The patient’s heart rhythm is then monitored by telemetry overnight, and typically the patient is discharged the day after the pacemaker implantation if pacing is stable. All patients are given IV-antibiotics one hour prior to the pacemaker implantation and six hours later to prevent infection. At the time of hospital discharge, all patients with newly implanted pacemakers are advised to leave the dressing intact to protect the incision site to prevent infection. In addition, patients are advised to avoid lifting their arm overhead (on the side of the pacemaker implant) because extending the arm up vertically may displace the electrode, necessitating re-operation and repositioning of the electrode tip. After approximately ten days elapses, the electrode tips become firmly attached to the endocardium of the RA and RV by scar tissue. After the first few weeks following implantation, the electrodes rarely ever become dislodged.

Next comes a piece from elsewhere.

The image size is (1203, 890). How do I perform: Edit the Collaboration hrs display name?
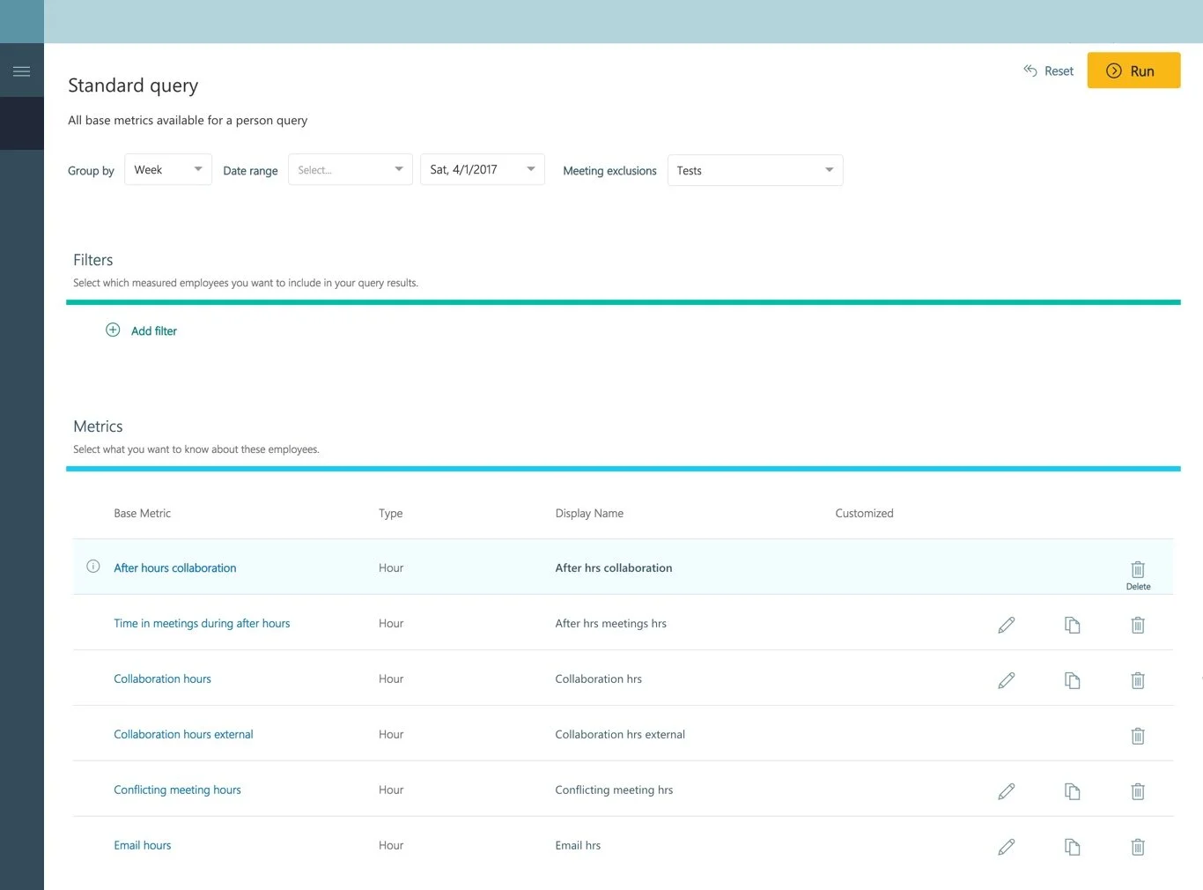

Patients are generally seen back in the cardiologist’s office approximately seven to ten days later to check the incision site and for skin staple removal. Six weeks later, the patient is again seen in the office for another incision check and for interrogation and reprogramming of the pacemaker. The electrical output of the pacemaker is adjusted downwards to conserve battery life since contact of the electrode tips with the endocardium improves several weeks after implantation as local inflammation subsides.
Patients with dual chamber pacemakers are routinely seen for interrogation and reprogramming of their pacemakers at intervals of six months and patients with single chamber pacemakers are seen in the office for pacemaker checks annually. All three American pacemaker manufacturers also provide equipment for automatic home monitoring of pacemakers, which is especially useful for patients living long distances from their cardiologist’s office. These monitoring devices, however, require availability of a home telephone line for transmitting pacing data to the cardiologist’s office, and are not designed for use with a cell phone. Furthermore, these home monitoring devices provide only interrogation of the pacemaker at intervals; programming the pacemaker to change pacing parameters can only be done in the cardiologist’s office with a pacemaker analyzer computer.

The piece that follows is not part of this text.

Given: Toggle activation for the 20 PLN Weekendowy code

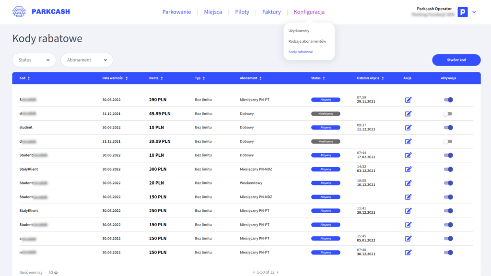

The reliability of modern pacemakers is extraordinary. Less than one in ten thousand pacemaker devices malfunctions electronically, failing to pace. Failure of electrode leads is more common. If an electrode becomes displaced soon after pacemaker implantation, re-operation is necessary to reposition the electrode tip, but displacement of an electrode weeks after implantation is very rare. Occasionally an electrode lead will fracture, requiring replacement of the electrode. Infection at the pacemaker implantation site invariably occurs if the pacemaker device erodes through the skin, exposing the device. This complication always necessitates removal of the pacemaker and electrode leads and implantation of a new pacemaker and new electrode leads on the contralateral side.